Beware of mumps while enjoying festivities on St. Patrick’s Day
The mumps virus can be spread through sharing drinks or utensils and being in crowded environments.
“Given that there is a mumps outbreak in the Greater Toronto Area we have to be cautious about spreading the infection to other people,” said Dr. Isaac Bogoch of the Toronto General Hospital.
As of noon on March 15, Toronto Public Health have reported 43 confirmed cases of mumps in the city.
Officials said most of the cases are among individuals between the ages of 18 to 35. Four of them have been linked to staff or students in schools.
“We’re a little bit concerned about people in their late 20s to late 30s,” Dr. Bogoch said. “People who were born between 1970 and 1992, they might have only received one dose of the mumps vaccine and we know two doses of the mumps vaccine is much more protective.”
Health officials are encouraging the public to check their vaccination records.
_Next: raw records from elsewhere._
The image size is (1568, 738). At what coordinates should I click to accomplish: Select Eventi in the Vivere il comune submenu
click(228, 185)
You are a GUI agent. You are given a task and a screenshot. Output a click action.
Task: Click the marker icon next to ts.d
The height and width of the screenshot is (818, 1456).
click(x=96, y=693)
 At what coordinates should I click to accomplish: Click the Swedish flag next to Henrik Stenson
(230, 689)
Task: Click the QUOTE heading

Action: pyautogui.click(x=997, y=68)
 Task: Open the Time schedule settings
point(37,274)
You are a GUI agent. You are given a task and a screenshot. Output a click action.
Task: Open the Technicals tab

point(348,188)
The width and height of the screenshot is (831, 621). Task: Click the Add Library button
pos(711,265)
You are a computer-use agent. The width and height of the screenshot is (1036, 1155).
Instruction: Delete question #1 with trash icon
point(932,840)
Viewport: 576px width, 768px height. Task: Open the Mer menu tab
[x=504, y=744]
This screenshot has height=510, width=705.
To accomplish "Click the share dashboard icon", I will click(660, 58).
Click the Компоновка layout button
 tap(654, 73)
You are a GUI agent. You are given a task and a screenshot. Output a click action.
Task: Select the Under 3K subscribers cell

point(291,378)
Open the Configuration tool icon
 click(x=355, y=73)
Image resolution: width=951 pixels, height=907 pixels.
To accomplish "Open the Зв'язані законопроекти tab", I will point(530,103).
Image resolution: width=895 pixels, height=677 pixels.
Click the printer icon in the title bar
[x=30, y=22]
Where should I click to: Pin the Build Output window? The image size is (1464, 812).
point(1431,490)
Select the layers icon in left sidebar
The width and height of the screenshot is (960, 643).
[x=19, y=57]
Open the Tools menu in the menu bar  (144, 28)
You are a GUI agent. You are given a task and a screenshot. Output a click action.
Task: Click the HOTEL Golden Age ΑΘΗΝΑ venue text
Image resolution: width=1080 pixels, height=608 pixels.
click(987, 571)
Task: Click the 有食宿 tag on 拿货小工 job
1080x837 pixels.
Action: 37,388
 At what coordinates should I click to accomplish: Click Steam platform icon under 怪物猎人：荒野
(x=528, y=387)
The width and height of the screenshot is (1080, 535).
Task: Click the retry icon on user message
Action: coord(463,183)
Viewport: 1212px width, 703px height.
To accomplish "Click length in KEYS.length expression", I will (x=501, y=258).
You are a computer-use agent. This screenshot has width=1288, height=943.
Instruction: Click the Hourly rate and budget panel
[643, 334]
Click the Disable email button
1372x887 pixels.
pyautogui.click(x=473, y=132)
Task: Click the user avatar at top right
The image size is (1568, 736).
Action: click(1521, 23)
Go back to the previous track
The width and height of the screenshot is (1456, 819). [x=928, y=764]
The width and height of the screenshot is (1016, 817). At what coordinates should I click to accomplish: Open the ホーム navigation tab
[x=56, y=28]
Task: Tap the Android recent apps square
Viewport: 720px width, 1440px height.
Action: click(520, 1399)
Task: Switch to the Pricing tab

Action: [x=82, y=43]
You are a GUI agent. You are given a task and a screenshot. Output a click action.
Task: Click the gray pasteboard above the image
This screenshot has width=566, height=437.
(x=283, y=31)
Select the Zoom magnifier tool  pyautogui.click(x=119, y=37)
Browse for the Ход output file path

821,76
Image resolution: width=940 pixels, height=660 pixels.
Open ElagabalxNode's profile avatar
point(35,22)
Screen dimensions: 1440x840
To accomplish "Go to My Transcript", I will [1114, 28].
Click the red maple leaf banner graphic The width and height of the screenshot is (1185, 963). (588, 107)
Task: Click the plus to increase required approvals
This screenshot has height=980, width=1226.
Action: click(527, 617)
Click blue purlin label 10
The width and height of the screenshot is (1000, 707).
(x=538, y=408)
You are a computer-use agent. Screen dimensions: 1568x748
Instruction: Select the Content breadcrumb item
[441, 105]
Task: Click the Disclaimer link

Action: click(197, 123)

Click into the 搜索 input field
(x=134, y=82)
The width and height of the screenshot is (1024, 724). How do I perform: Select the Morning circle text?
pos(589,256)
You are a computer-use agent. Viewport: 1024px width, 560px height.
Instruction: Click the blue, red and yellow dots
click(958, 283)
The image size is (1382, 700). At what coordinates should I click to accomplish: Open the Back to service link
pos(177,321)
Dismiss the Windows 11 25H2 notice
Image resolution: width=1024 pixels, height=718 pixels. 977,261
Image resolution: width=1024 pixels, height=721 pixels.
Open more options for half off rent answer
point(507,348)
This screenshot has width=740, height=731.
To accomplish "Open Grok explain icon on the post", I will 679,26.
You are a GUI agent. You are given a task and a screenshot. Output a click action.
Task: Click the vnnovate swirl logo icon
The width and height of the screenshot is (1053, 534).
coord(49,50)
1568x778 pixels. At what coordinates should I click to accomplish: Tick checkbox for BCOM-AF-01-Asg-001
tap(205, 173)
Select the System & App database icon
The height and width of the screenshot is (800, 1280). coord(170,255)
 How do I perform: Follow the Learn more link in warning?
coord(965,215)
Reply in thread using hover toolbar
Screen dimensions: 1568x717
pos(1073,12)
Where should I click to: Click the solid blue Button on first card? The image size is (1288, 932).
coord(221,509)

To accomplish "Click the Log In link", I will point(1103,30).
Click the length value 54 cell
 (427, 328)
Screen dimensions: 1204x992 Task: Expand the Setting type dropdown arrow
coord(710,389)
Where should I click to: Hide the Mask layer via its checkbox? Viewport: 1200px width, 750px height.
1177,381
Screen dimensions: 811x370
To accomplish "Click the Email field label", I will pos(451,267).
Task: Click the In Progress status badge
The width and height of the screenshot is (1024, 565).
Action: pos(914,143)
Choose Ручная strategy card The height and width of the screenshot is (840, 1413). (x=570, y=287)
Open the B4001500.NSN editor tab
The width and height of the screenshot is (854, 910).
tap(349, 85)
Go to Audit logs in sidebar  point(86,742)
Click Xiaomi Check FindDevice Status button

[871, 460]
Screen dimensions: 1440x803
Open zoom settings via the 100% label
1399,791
Public Health said people born in 1970 or later should have two doses of the mumps vaccine.
The health agency is also reminding people to watch for symptoms of mumps such as fever, swelling of one or more salivary glands, loss of appetite, tiredness and headaches.
Toronto Public Health sent out letters to schools, parents, child care centres, bars and restaurants earlier this month to notify them about the proper precautions to take to mitigate the spread of the mumps virus.